#### WORK INSTRUCTIONS:
Your answer must be an exact copy of the records below.

#### THE INPUT:
+===+
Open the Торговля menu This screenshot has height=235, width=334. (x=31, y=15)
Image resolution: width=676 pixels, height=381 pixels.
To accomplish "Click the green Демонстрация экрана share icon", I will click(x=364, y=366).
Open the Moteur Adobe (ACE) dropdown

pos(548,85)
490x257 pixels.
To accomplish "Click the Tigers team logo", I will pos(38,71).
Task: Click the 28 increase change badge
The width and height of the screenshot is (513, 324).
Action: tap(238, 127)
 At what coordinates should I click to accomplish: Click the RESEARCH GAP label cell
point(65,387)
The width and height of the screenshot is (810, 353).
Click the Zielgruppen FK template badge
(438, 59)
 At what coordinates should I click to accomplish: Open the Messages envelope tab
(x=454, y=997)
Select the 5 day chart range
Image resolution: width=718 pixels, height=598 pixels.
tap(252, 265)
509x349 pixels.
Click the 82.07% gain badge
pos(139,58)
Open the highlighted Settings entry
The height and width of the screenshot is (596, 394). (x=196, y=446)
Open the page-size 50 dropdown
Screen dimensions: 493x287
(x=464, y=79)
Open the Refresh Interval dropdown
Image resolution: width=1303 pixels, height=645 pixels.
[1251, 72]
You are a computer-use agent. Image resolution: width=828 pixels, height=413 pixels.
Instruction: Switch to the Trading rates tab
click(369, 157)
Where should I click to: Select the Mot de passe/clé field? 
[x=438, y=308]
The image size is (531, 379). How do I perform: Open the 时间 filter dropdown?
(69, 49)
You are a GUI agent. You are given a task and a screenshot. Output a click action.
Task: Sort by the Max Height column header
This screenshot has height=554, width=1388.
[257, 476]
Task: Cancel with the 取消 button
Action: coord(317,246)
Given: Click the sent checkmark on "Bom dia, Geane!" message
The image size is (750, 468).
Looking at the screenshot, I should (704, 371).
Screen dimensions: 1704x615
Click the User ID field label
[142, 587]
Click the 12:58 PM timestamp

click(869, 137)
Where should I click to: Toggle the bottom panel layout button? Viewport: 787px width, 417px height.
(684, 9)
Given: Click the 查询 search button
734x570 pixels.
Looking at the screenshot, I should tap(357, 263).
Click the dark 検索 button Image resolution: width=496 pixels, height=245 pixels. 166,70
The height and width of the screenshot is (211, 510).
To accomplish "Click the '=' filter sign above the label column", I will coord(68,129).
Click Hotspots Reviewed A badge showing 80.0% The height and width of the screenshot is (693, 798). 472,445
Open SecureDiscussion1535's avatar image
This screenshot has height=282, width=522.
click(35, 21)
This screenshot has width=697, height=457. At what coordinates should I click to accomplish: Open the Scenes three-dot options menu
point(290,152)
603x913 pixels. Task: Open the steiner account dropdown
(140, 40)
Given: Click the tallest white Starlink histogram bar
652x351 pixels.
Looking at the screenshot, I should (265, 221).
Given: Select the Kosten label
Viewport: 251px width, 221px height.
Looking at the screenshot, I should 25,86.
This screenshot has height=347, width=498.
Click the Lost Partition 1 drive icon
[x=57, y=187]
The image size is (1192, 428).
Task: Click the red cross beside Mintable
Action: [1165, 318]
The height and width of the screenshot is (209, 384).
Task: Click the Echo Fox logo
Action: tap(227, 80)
+===+
#### RESPONSE BELOW:
Open the Торговля menu This screenshot has height=235, width=334. (x=31, y=15)
Image resolution: width=676 pixels, height=381 pixels.
To accomplish "Click the green Демонстрация экрана share icon", I will click(x=364, y=366).
Open the Moteur Adobe (ACE) dropdown

pos(548,85)
490x257 pixels.
To accomplish "Click the Tigers team logo", I will pos(38,71).
Task: Click the 28 increase change badge
The width and height of the screenshot is (513, 324).
Action: tap(238, 127)
 At what coordinates should I click to accomplish: Click the RESEARCH GAP label cell
point(65,387)
The width and height of the screenshot is (810, 353).
Click the Zielgruppen FK template badge
(438, 59)
 At what coordinates should I click to accomplish: Open the Messages envelope tab
(x=454, y=997)
Select the 5 day chart range
Image resolution: width=718 pixels, height=598 pixels.
tap(252, 265)
509x349 pixels.
Click the 82.07% gain badge
pos(139,58)
Open the highlighted Settings entry
The height and width of the screenshot is (596, 394). (x=196, y=446)
Open the page-size 50 dropdown
Screen dimensions: 493x287
(x=464, y=79)
Open the Refresh Interval dropdown
Image resolution: width=1303 pixels, height=645 pixels.
[1251, 72]
You are a computer-use agent. Image resolution: width=828 pixels, height=413 pixels.
Instruction: Switch to the Trading rates tab
click(369, 157)
Where should I click to: Select the Mot de passe/clé field? 
[x=438, y=308]
The image size is (531, 379). How do I perform: Open the 时间 filter dropdown?
(69, 49)
You are a GUI agent. You are given a task and a screenshot. Output a click action.
Task: Sort by the Max Height column header
This screenshot has height=554, width=1388.
[257, 476]
Task: Cancel with the 取消 button
Action: coord(317,246)
Given: Click the sent checkmark on "Bom dia, Geane!" message
The image size is (750, 468).
Looking at the screenshot, I should (704, 371).
Screen dimensions: 1704x615
Click the User ID field label
[142, 587]
Click the 12:58 PM timestamp

click(869, 137)
Where should I click to: Toggle the bottom panel layout button? Viewport: 787px width, 417px height.
(684, 9)
Given: Click the 查询 search button
734x570 pixels.
Looking at the screenshot, I should tap(357, 263).
Click the dark 検索 button Image resolution: width=496 pixels, height=245 pixels. 166,70
The height and width of the screenshot is (211, 510).
To accomplish "Click the '=' filter sign above the label column", I will coord(68,129).
Click Hotspots Reviewed A badge showing 80.0% The height and width of the screenshot is (693, 798). 472,445
Open SecureDiscussion1535's avatar image
This screenshot has height=282, width=522.
click(35, 21)
This screenshot has width=697, height=457. At what coordinates should I click to accomplish: Open the Scenes three-dot options menu
point(290,152)
603x913 pixels. Task: Open the steiner account dropdown
(140, 40)
Given: Click the tallest white Starlink histogram bar
652x351 pixels.
Looking at the screenshot, I should (265, 221).
Given: Select the Kosten label
Viewport: 251px width, 221px height.
Looking at the screenshot, I should 25,86.
This screenshot has height=347, width=498.
Click the Lost Partition 1 drive icon
[x=57, y=187]
The image size is (1192, 428).
Task: Click the red cross beside Mintable
Action: [1165, 318]
The height and width of the screenshot is (209, 384).
Task: Click the Echo Fox logo
Action: tap(227, 80)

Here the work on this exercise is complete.